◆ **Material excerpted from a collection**
###

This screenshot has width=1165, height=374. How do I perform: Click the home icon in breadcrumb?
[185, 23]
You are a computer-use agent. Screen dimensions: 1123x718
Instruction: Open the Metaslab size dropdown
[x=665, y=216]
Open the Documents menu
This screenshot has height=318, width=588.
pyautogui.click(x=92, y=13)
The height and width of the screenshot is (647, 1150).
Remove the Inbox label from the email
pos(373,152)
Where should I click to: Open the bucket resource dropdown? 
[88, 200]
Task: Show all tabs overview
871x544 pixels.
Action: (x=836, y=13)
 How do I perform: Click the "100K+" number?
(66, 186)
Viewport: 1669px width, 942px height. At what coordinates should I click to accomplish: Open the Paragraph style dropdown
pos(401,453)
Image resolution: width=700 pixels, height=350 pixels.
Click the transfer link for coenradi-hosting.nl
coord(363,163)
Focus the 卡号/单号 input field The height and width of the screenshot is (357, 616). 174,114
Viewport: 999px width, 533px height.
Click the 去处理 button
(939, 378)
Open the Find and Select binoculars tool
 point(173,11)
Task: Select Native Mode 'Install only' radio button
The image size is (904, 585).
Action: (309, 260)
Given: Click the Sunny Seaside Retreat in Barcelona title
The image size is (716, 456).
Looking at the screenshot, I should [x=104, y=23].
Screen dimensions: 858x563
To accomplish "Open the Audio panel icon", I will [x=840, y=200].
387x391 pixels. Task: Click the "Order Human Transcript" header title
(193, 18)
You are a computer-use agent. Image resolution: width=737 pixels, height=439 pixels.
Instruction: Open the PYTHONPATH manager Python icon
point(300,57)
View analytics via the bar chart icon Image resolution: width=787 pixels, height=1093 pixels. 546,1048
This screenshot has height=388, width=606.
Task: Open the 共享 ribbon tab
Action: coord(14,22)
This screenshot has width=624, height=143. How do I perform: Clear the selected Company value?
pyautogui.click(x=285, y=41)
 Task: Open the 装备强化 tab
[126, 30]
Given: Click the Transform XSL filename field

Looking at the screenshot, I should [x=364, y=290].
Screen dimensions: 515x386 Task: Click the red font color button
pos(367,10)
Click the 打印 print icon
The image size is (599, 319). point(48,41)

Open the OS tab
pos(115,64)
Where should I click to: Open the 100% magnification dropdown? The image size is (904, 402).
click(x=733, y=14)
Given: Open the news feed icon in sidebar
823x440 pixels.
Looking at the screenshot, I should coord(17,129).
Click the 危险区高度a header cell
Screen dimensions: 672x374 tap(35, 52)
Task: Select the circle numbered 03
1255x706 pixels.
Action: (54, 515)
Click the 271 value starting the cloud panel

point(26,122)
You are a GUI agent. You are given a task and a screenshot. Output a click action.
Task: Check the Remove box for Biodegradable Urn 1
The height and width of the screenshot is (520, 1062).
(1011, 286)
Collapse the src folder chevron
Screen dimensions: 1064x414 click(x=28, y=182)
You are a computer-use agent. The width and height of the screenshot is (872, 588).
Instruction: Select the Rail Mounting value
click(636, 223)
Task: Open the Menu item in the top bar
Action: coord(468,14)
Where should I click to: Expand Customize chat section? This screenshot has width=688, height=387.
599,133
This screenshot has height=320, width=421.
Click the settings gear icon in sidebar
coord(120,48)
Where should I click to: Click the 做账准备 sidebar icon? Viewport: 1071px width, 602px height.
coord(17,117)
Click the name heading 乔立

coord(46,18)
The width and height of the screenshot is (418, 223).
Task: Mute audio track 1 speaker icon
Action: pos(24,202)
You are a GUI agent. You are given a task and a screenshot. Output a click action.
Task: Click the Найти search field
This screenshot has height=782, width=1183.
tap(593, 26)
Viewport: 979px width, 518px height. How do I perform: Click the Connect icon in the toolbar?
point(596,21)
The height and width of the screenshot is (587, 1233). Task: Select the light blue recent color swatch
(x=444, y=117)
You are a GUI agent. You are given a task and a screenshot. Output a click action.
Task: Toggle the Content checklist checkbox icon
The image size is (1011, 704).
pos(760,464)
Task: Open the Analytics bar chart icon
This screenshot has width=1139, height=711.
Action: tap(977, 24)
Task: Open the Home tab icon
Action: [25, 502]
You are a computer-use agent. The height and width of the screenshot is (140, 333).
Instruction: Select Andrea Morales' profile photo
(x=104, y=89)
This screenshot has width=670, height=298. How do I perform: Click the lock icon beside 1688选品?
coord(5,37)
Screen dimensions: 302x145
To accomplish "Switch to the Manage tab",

###

◆ **Task to complete**
Copy all of the material above line for line, with nothing changed.

◆ **Full output**
This screenshot has width=1165, height=374. How do I perform: Click the home icon in breadcrumb?
[185, 23]
You are a computer-use agent. Screen dimensions: 1123x718
Instruction: Open the Metaslab size dropdown
[x=665, y=216]
Open the Documents menu
This screenshot has height=318, width=588.
pyautogui.click(x=92, y=13)
The height and width of the screenshot is (647, 1150).
Remove the Inbox label from the email
pos(373,152)
Where should I click to: Open the bucket resource dropdown? 
[88, 200]
Task: Show all tabs overview
871x544 pixels.
Action: (x=836, y=13)
 How do I perform: Click the "100K+" number?
(66, 186)
Viewport: 1669px width, 942px height. At what coordinates should I click to accomplish: Open the Paragraph style dropdown
pos(401,453)
Image resolution: width=700 pixels, height=350 pixels.
Click the transfer link for coenradi-hosting.nl
coord(363,163)
Focus the 卡号/单号 input field The height and width of the screenshot is (357, 616). 174,114
Viewport: 999px width, 533px height.
Click the 去处理 button
(939, 378)
Open the Find and Select binoculars tool
 point(173,11)
Task: Select Native Mode 'Install only' radio button
The image size is (904, 585).
Action: (309, 260)
Given: Click the Sunny Seaside Retreat in Barcelona title
The image size is (716, 456).
Looking at the screenshot, I should [x=104, y=23].
Screen dimensions: 858x563
To accomplish "Open the Audio panel icon", I will [x=840, y=200].
387x391 pixels. Task: Click the "Order Human Transcript" header title
(193, 18)
You are a computer-use agent. Image resolution: width=737 pixels, height=439 pixels.
Instruction: Open the PYTHONPATH manager Python icon
point(300,57)
View analytics via the bar chart icon Image resolution: width=787 pixels, height=1093 pixels. 546,1048
This screenshot has height=388, width=606.
Task: Open the 共享 ribbon tab
Action: coord(14,22)
This screenshot has width=624, height=143. How do I perform: Clear the selected Company value?
pyautogui.click(x=285, y=41)
 Task: Open the 装备强化 tab
[126, 30]
Given: Click the Transform XSL filename field

Looking at the screenshot, I should [x=364, y=290].
Screen dimensions: 515x386 Task: Click the red font color button
pos(367,10)
Click the 打印 print icon
The image size is (599, 319). point(48,41)

Open the OS tab
pos(115,64)
Where should I click to: Open the 100% magnification dropdown? The image size is (904, 402).
click(x=733, y=14)
Given: Open the news feed icon in sidebar
823x440 pixels.
Looking at the screenshot, I should coord(17,129).
Click the 危险区高度a header cell
Screen dimensions: 672x374 tap(35, 52)
Task: Select the circle numbered 03
1255x706 pixels.
Action: (54, 515)
Click the 271 value starting the cloud panel

point(26,122)
You are a GUI agent. You are given a task and a screenshot. Output a click action.
Task: Check the Remove box for Biodegradable Urn 1
The height and width of the screenshot is (520, 1062).
(1011, 286)
Collapse the src folder chevron
Screen dimensions: 1064x414 click(x=28, y=182)
You are a computer-use agent. The width and height of the screenshot is (872, 588).
Instruction: Select the Rail Mounting value
click(636, 223)
Task: Open the Menu item in the top bar
Action: coord(468,14)
Where should I click to: Expand Customize chat section? This screenshot has width=688, height=387.
599,133
This screenshot has height=320, width=421.
Click the settings gear icon in sidebar
coord(120,48)
Where should I click to: Click the 做账准备 sidebar icon? Viewport: 1071px width, 602px height.
coord(17,117)
Click the name heading 乔立

coord(46,18)
The width and height of the screenshot is (418, 223).
Task: Mute audio track 1 speaker icon
Action: pos(24,202)
You are a GUI agent. You are given a task and a screenshot. Output a click action.
Task: Click the Найти search field
This screenshot has height=782, width=1183.
tap(593, 26)
Viewport: 979px width, 518px height. How do I perform: Click the Connect icon in the toolbar?
point(596,21)
The height and width of the screenshot is (587, 1233). Task: Select the light blue recent color swatch
(x=444, y=117)
You are a GUI agent. You are given a task and a screenshot. Output a click action.
Task: Toggle the Content checklist checkbox icon
The image size is (1011, 704).
pos(760,464)
Task: Open the Analytics bar chart icon
This screenshot has width=1139, height=711.
Action: tap(977, 24)
Task: Open the Home tab icon
Action: [25, 502]
You are a computer-use agent. The height and width of the screenshot is (140, 333).
Instruction: Select Andrea Morales' profile photo
(x=104, y=89)
This screenshot has width=670, height=298. How do I perform: Click the lock icon beside 1688选品?
coord(5,37)
Screen dimensions: 302x145
To accomplish "Switch to the Manage tab",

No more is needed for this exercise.